Gleichzeitig dürfen bestehende Probleme im Umgang mit psychoaktiven Stoffen nicht verkannt werden. Das Abstinenzparadigma allerdings und die daraus abgeleitete Prohibition haben sich selbst in dieser Hinsicht nicht als probates Mittel erwiesen.

Wenn dann auch noch die Repressionsstrategie immense Summen für eine im Ergebnis wirkungslose Strafverfolgung verschlingt, gleichzeitig Mittel für Forschung und Hilfsprojekte drastisch gekürzt werden, so ist dies nicht länger akzeptabel.

Der Prohibitionsansatz ist deshalb aufzugeben. Er gehört aber mindestens auf den parlamentarischen Prüfstand. Es muss in absehbarer Zeit fundiert darüber diskutiert werden, welcher Reformbedarf besteht.

Dass Reformbedarf besteht, kann nicht mehr strittig sein. Ein bloßes »Weiter So!« darf es daher nicht geben.

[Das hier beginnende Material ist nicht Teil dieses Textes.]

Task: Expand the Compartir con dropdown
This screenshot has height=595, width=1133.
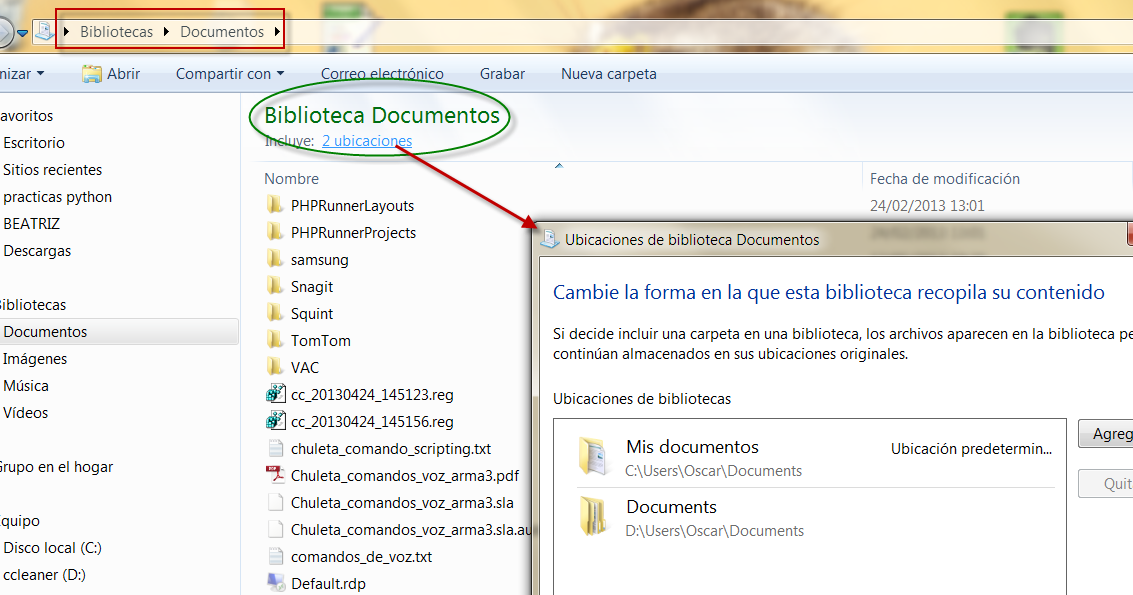Action: pos(230,73)
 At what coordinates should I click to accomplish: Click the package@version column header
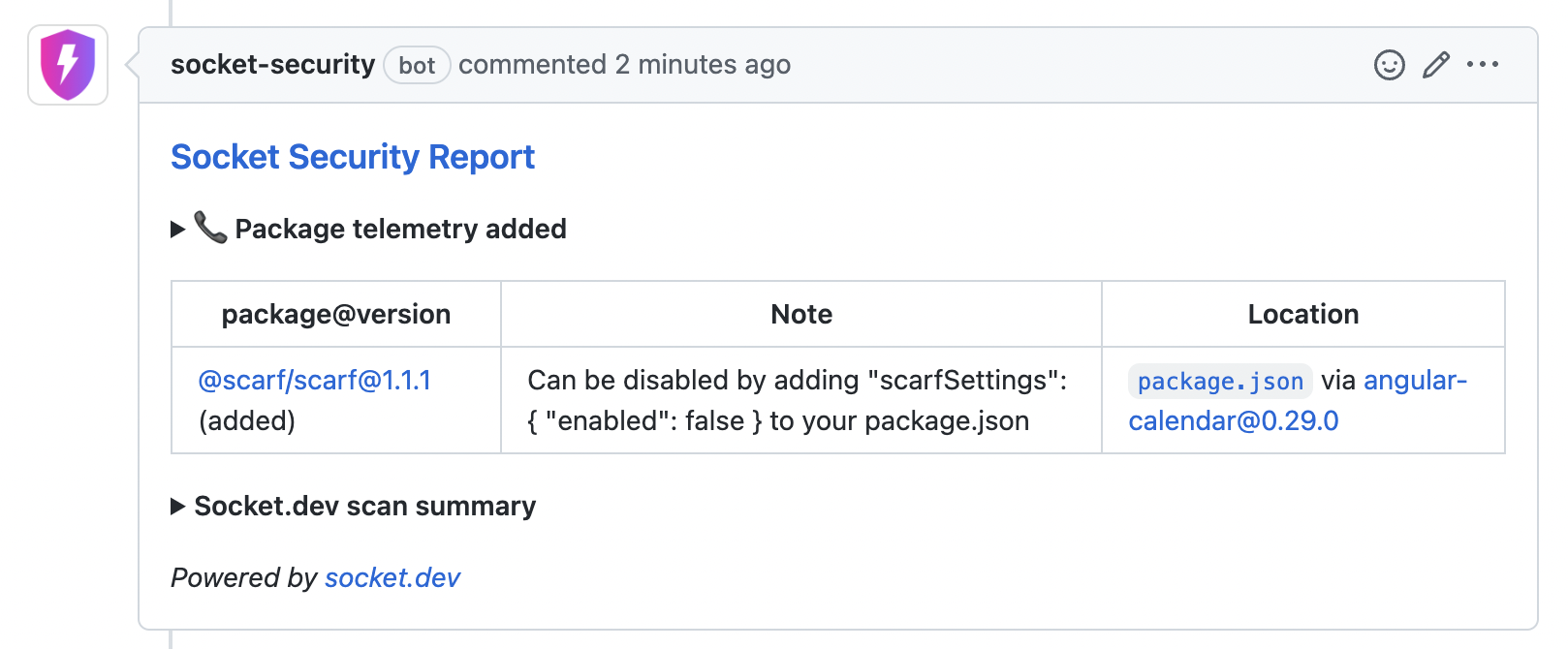(336, 315)
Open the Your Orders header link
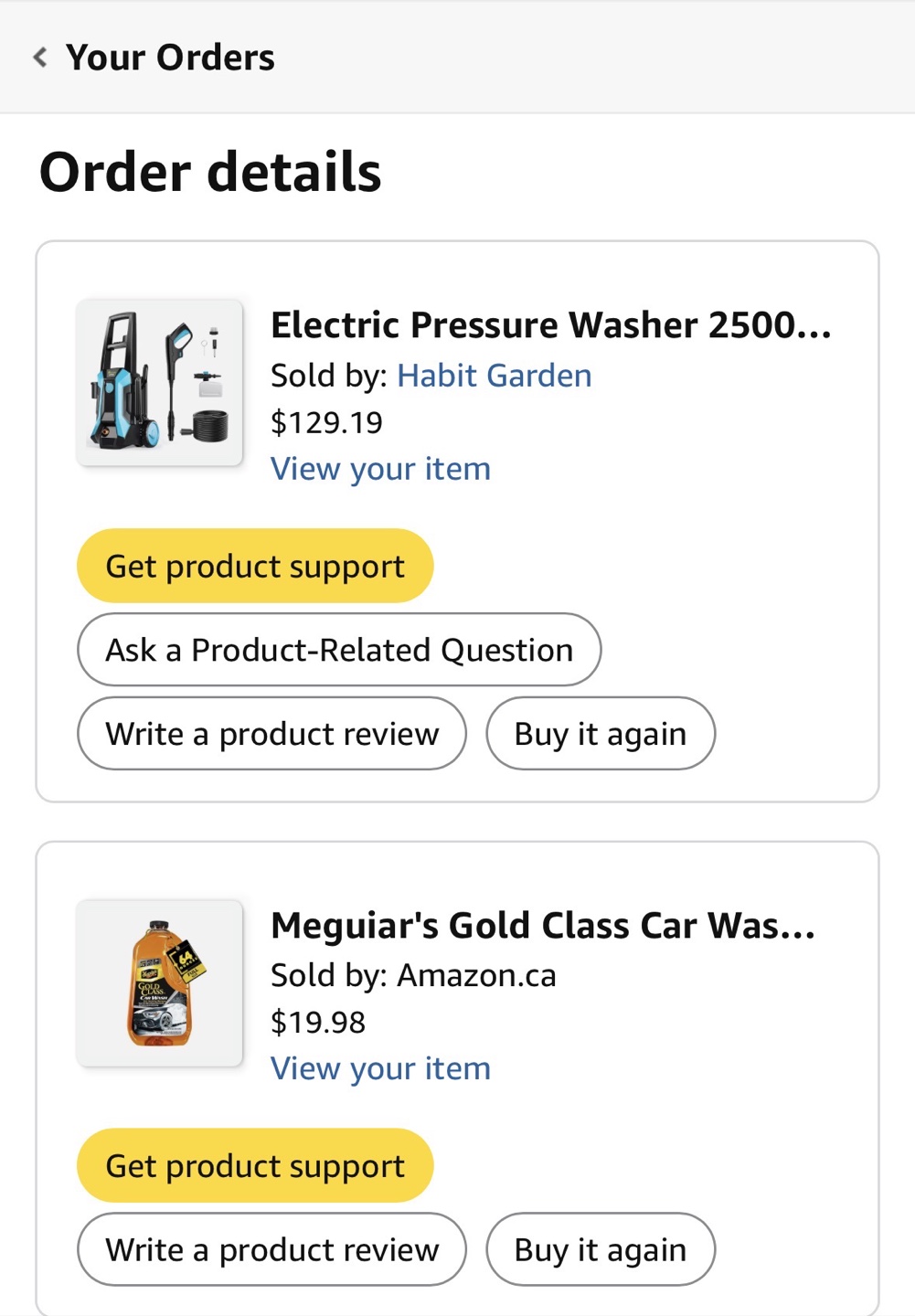915x1316 pixels. click(x=169, y=58)
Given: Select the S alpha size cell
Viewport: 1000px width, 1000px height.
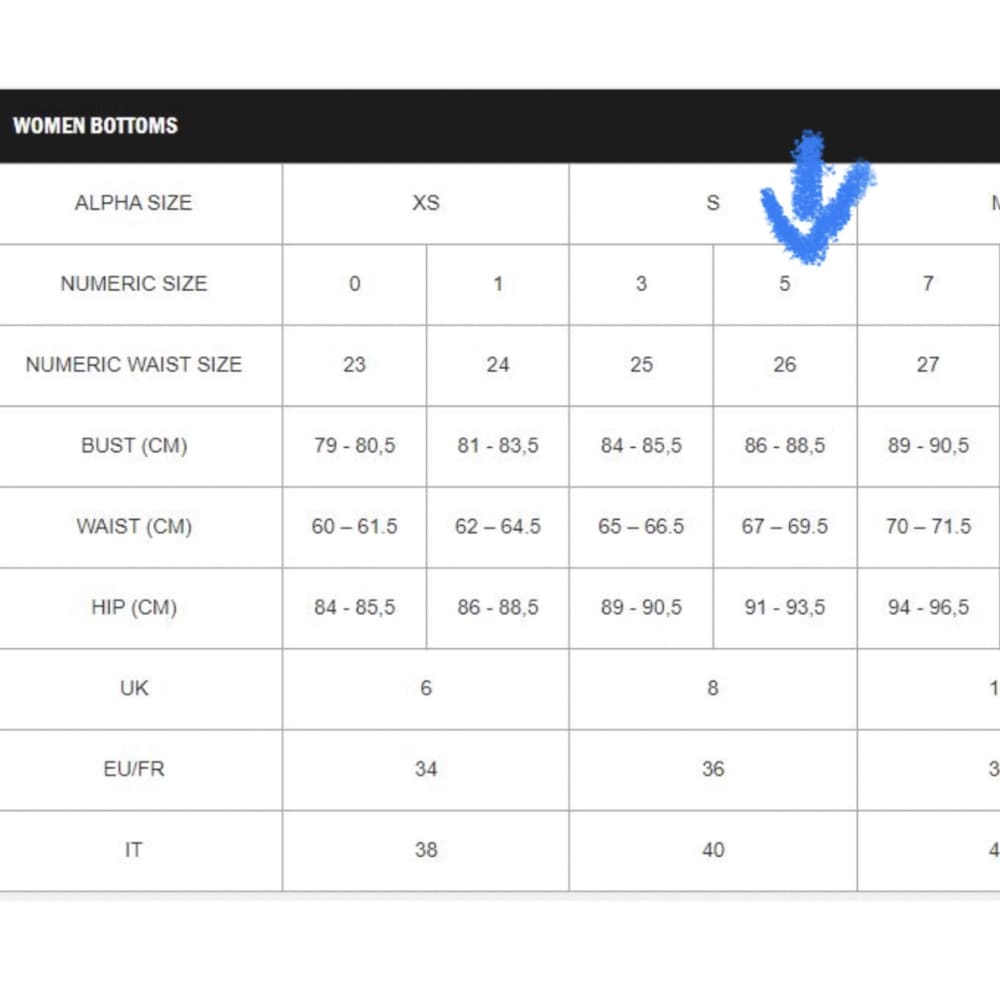Looking at the screenshot, I should (x=712, y=203).
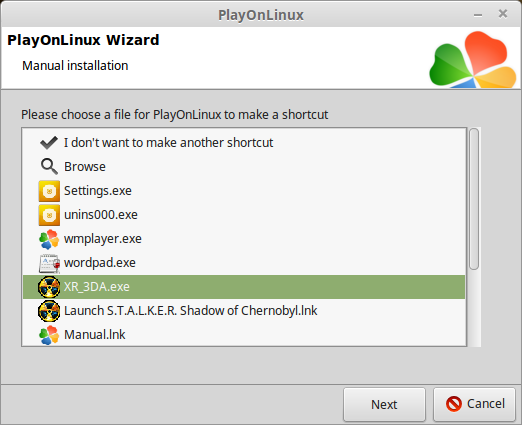Click the Settings.exe yellow icon
The height and width of the screenshot is (425, 522).
click(49, 191)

Deshalb unterstützt der 38. Strafverteidigertag ausdrücklich - als einen notwendigen ersten Schritt - die Initiative von 120 deutschen Strafrechtsprofessoren, die die Einrichtung einer Enquete-Kommission gefordert hat, da sie die strafrechtliche Drogenprohibition als »gescheitert, sozialschädlich und unökonomisch« ansieht.